If there's a need to support other complex types, the supported custom samplers may be required to accept maps of (key, value) pairs, which will be provided directly by the YAML parser. The samplers will be responsible for converting these values into a suitable internal representation.

## Compatibility with existing standards and proposals

There already exists a [specification](https://github.com/open-telemetry/oteps/blob/main/text/0225-configuration.md) for agent configuration which addresses all configuration needs, including sampling. As long as the standard SDK samplers are used, the YAML representation of sampling configuration in that specification is identical to that of this proposal.

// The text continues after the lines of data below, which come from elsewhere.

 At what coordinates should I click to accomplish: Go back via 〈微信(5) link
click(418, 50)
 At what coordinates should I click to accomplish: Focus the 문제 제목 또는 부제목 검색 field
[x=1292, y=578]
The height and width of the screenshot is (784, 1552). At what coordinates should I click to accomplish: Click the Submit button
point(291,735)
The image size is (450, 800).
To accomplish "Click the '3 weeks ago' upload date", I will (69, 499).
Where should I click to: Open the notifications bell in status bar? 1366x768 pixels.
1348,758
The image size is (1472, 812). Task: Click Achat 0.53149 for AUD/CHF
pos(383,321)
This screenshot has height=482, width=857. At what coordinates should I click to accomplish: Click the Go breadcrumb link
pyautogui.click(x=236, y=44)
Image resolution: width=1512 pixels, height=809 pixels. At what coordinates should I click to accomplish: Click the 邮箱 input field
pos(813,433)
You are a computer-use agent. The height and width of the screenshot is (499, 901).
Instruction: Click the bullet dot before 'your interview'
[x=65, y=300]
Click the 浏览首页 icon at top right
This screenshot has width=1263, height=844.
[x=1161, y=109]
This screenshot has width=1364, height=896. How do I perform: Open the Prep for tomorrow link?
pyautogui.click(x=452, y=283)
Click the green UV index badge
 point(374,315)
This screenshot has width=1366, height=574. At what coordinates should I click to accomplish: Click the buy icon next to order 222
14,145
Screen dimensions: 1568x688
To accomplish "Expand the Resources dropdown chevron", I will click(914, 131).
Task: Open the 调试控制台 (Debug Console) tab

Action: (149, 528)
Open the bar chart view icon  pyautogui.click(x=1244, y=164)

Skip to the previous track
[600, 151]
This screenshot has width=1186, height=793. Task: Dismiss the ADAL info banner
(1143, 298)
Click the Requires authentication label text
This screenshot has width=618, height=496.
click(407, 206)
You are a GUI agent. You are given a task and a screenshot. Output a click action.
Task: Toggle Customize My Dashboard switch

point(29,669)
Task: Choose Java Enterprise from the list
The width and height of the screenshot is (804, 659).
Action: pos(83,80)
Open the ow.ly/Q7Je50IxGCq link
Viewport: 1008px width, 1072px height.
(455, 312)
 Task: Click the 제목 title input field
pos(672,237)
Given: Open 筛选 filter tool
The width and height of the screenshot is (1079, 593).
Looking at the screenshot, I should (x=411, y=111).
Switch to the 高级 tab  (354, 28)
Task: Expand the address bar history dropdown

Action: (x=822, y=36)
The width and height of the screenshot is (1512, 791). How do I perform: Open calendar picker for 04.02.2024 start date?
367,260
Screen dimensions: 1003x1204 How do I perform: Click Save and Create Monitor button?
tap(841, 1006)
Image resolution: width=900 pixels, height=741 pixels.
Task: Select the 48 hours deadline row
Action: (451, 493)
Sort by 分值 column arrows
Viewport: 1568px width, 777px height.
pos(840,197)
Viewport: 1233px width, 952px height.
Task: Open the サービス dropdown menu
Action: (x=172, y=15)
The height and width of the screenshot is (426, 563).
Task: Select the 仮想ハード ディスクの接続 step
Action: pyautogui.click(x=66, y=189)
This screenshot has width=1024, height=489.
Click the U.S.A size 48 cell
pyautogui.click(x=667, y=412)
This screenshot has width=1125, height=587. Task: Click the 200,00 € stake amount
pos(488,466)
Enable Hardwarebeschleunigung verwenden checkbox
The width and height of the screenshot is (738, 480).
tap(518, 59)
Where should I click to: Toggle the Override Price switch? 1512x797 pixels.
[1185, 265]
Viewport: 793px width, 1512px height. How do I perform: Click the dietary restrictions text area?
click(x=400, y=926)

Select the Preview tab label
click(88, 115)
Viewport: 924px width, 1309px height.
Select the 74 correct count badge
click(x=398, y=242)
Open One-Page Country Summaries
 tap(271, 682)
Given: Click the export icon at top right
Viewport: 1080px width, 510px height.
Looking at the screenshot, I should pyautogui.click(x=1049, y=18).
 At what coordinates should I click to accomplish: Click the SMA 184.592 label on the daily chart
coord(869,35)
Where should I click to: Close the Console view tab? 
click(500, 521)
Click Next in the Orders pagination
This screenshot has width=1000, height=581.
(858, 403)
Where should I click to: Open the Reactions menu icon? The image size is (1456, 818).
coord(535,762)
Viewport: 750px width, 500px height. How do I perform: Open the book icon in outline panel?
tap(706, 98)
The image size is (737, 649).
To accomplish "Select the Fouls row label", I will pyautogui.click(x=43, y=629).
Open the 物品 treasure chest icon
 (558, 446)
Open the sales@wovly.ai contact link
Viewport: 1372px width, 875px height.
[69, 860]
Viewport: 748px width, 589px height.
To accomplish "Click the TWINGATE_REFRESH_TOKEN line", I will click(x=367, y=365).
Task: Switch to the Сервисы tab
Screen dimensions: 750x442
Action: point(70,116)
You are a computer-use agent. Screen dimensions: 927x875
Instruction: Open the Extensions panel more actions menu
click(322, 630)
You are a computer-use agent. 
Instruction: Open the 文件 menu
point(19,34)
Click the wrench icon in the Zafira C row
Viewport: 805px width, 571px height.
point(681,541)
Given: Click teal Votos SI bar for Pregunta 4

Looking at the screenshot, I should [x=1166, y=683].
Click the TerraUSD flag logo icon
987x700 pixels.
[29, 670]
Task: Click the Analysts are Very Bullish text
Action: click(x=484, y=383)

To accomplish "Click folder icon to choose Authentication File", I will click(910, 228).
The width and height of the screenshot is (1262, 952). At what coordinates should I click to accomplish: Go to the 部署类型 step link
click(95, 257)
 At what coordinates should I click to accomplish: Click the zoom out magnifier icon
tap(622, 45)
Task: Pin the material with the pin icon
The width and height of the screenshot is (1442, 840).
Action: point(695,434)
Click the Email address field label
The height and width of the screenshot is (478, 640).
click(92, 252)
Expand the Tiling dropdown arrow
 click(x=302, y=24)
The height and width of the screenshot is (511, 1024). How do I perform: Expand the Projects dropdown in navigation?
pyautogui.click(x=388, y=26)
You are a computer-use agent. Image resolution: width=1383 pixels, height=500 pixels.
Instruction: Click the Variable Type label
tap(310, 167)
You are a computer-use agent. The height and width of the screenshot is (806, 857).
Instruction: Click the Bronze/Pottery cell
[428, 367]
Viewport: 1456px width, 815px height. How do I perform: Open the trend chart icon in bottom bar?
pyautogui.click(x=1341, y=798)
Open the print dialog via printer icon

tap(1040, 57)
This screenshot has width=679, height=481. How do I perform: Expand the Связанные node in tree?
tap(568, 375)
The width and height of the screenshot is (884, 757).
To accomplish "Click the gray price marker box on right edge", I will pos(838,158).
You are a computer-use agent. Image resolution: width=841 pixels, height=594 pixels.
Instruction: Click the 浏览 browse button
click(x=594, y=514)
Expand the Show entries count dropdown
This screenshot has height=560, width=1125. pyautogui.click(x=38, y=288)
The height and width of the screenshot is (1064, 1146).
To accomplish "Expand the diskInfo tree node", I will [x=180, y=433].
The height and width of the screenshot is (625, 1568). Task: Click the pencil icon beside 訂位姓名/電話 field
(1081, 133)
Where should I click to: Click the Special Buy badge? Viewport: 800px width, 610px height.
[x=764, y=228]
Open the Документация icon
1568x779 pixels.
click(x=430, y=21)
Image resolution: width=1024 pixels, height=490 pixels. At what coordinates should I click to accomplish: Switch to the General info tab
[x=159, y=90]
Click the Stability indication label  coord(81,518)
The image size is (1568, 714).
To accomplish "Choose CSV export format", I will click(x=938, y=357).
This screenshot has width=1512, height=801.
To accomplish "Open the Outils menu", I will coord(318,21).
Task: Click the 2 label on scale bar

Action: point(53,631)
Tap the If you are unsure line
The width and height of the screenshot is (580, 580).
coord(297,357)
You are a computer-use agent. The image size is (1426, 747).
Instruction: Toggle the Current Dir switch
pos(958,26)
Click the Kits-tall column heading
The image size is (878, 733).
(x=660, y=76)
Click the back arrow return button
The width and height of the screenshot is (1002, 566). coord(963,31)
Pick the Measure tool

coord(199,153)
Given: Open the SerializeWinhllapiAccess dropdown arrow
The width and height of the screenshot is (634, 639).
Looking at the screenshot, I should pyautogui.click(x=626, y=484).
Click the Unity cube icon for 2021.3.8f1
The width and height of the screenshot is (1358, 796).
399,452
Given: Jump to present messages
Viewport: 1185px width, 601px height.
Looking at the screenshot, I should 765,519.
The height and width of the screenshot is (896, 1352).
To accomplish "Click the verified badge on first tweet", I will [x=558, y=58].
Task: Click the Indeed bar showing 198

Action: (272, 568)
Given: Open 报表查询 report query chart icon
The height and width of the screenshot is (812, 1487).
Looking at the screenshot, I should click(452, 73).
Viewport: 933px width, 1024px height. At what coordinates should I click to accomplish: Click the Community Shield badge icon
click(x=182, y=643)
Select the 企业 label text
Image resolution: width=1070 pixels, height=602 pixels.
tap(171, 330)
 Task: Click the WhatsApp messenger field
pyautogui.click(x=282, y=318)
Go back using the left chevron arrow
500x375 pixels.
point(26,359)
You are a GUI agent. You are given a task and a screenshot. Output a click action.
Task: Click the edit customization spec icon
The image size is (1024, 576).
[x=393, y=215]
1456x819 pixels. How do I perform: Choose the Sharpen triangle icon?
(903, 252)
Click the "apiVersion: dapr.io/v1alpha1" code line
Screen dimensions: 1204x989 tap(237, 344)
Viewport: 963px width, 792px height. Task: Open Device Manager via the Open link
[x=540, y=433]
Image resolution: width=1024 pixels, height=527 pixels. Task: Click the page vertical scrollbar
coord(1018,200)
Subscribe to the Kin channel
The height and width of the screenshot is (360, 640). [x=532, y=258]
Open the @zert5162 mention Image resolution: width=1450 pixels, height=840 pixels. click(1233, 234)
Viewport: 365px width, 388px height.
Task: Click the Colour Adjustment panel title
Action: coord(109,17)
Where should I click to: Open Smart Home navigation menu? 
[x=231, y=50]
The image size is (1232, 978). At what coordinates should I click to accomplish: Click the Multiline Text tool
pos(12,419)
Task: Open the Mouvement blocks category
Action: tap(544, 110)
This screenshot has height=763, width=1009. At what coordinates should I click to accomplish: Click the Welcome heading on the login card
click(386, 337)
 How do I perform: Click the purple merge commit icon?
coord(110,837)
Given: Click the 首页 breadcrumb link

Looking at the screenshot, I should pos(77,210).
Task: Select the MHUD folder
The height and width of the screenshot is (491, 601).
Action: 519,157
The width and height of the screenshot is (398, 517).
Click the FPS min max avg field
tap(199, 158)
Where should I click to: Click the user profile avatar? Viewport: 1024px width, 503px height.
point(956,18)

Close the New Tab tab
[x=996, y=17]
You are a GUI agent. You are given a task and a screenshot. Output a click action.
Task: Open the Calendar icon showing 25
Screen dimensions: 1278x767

However, here the following extended capabilities are offered:

- additional composite samplers are built-in
- new (custom) samplers can be defined without adding any code to the SDK or SDK extension
- sampler configuration changes can be applied dynamically upon detecting configuration file modification, and supporting remote configuration via a wire protocol remains an option

## Suggested deployment pattern

Using the file-based configuration for sampling as described in this proposal does not require any changes to the OpenTelemetry Java Agent. The YAML file parser and the code to instantiate and configure requested samplers can be provided as an [extension](https://github.com/open-telemetry/opentelemetry-java-instrumentation/tree/main/examples/extension) jarfile (`config_based_sampler.jar` below). All samplers from the `opentelemetry-java-contrib` repository can be also made available as a separate jarfile (`all_samplers.jar` below).

```bash
$ java -javaagent:path/to/opentelemetry-javaagent.jar \
-Dotel.javaagent.extensions=path/to/config_based_sampler.jar \
-Dotel.sampling.config.file=path/to/sampling_config.yaml \
-Dotel.sampling.classpath=path/to/all_samplers.jar \
... \
-jar myapp.jar
```

If the feature proves popular, other options can be considered, including adding this sampler along with its auxiliary composite samplers to the tracing SDK. Assuming that the sampler described in this proposal is called `meta_sampler`, the Java Agent users will be able to configure it as follows, when using [file-based configuration](https://github.com/open-telemetry/oteps/blob/main/text/0225-configuration.md#configuration-file)

```yaml
sdk:
tracer_provider:
sampler_config:
meta_sampler:
config_file: path/to/sampling_config.yaml
...

```

## Open Issues

- How to encode Predicates so they will be readable and yet powerful, and at the same time calculated efficiently?
- How to describe sampler parameter types to arrive at the _right_ balance of complexity and expressiveness?
- How to handle RecordOnly (_do not export_) sampling decisions by the composite samplers?